> _WHAT THE TASK REQUIRES_
Please express the records between the lines holding "will pyautogui.click(x=227, y=298)." and "click(112, 13)", inclusive, as a two-column CSV headed instruction and answer. Give one row per record, with each field quoted and any line breaks replaced by spaces.
··· RECORDS FOR THIS TASK ···
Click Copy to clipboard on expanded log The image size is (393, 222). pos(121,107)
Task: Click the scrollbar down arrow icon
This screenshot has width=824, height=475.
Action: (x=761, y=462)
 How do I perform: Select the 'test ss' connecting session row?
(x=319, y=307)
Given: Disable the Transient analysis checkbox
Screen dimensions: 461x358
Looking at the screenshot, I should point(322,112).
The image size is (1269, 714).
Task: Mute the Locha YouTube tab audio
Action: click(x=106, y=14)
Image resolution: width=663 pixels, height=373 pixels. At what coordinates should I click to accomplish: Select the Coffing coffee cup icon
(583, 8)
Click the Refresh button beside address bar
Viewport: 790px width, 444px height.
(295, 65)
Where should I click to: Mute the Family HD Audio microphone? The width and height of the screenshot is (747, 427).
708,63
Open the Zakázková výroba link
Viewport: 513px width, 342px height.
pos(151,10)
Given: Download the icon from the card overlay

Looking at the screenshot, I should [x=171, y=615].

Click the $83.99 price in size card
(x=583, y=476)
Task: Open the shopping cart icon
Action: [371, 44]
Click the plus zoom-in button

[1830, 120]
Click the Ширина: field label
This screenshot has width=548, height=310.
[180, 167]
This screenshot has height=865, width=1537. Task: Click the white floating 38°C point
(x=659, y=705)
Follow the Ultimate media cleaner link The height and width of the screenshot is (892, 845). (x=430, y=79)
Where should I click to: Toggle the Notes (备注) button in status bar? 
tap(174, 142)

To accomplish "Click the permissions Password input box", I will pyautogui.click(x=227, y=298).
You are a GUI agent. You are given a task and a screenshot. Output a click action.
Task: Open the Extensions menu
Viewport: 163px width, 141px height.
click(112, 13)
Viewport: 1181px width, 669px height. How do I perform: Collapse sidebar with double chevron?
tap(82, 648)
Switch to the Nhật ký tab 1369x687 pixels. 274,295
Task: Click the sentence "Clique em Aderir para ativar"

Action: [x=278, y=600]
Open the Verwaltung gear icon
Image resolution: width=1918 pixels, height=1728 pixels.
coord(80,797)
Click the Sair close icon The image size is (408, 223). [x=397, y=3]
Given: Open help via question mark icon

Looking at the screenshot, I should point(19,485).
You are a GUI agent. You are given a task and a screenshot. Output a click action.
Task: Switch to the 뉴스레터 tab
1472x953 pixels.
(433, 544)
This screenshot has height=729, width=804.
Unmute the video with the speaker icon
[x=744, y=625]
···
> _WORKED ANSWER_
instruction,answer
"To accomplish ""Click the permissions Password input box"",","I will pyautogui.click(x=227, y=298)."
"You are a GUI agent. You are given a task and a screenshot. Output a click action. Task: Open the Extensions menu Viewport: 163px width, 141px height.","click(112, 13)"